Here is another new name for me. Esthesis is a band/project led by French multi-instrumentalist Aurélien Goude (keyboards, vocals, guitar, bass). He is assisted by three other musicians, Baptiste Desmares (lead guitar), Marc Anguill (bass) and Florian Rodrigues (drums). They released their first EP, titled Raising Hands, in January 2019. This was followed in November of the next year by their first full-length album, The Awakening (see review). I have heard neither of these, so I have to assess them on strength of this second full-length effort. Cutting to the chase, I must say that this first encounter was very enjoyable.
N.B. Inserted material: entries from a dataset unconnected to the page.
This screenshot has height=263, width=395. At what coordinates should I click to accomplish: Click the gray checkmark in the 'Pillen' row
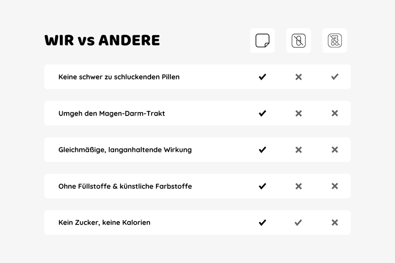point(335,77)
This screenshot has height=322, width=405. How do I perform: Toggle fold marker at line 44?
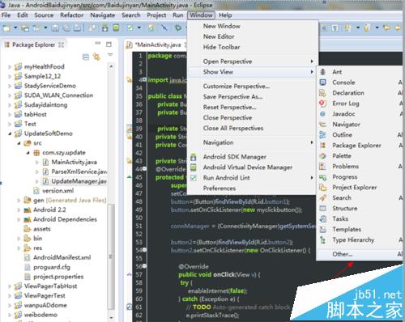pyautogui.click(x=145, y=169)
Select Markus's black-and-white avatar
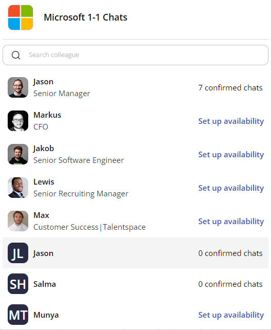Viewport: 271px width, 330px height. pos(18,121)
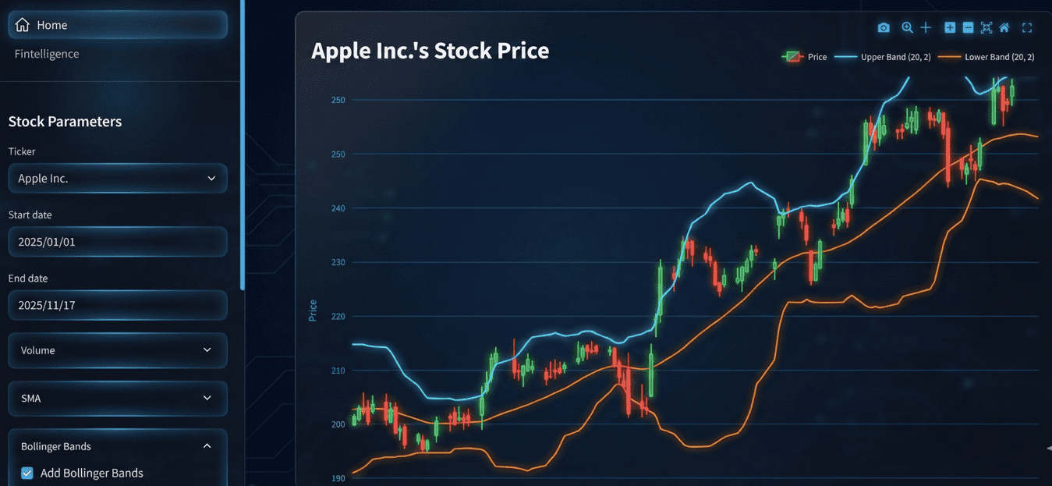
Task: Reset axes using chart toolbar house icon
Action: 1004,28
Seriously, this is a good album.
The short biography that I saw says that for his project, Goude was inspired by 1970s British rock, especially progressive rock, as well as metal and pop. Now this is rather general and perhaps also not very informative. I also think it is a bit misleading when it comes to the sound that you will enjoy when listening to the album. If anything, soundwise, I would compare the music to the school of new art-rock from the 2000s. Think of the mellower side of Porcupine Tree, Pineapple Thief, Riverside and the likes But also think of Talk Talk and other sophisticated quality pop And imagine the new art-rock bands turning into a jazzy direction, because the presence of saxophone on a few tracks (e.g. Place Your Bets) does seriously nudge the music over into that direction.
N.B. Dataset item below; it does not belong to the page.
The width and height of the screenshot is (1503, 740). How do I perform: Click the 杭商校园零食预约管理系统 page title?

Interestingly, I sometimes hear a certain kinship to Arjen Lucassen's Guilt Machine - although the sound is quite different, less building on sequencers, synths and guitars. Esthesis is not as heavy, although they may turn quite solid as times. Check the heavy guitar riffs of Wandering Cloud (which then is alternated by horns that remind of Earth Wind & Fire!!). And also the violin solo of Skimming Stones is played over a base that suits atmospheric metal bands such as The Gathering very well. Contrasting this occasional heaviness are the mostly dreamy lead vocals by Goude, often doubled by backing singer Mathilde Collet (who steps a bit to the fore in Wandering Cloud).
Fun to listen to is the shortest piece, Vertigo, which is a rather funky instrumental with cool interplay between the musicians, some wicked rhythm patterns and some nice solos. Longest track is the twelve-minute 57th Street that in a great way combines jazzy influences and progressive rock.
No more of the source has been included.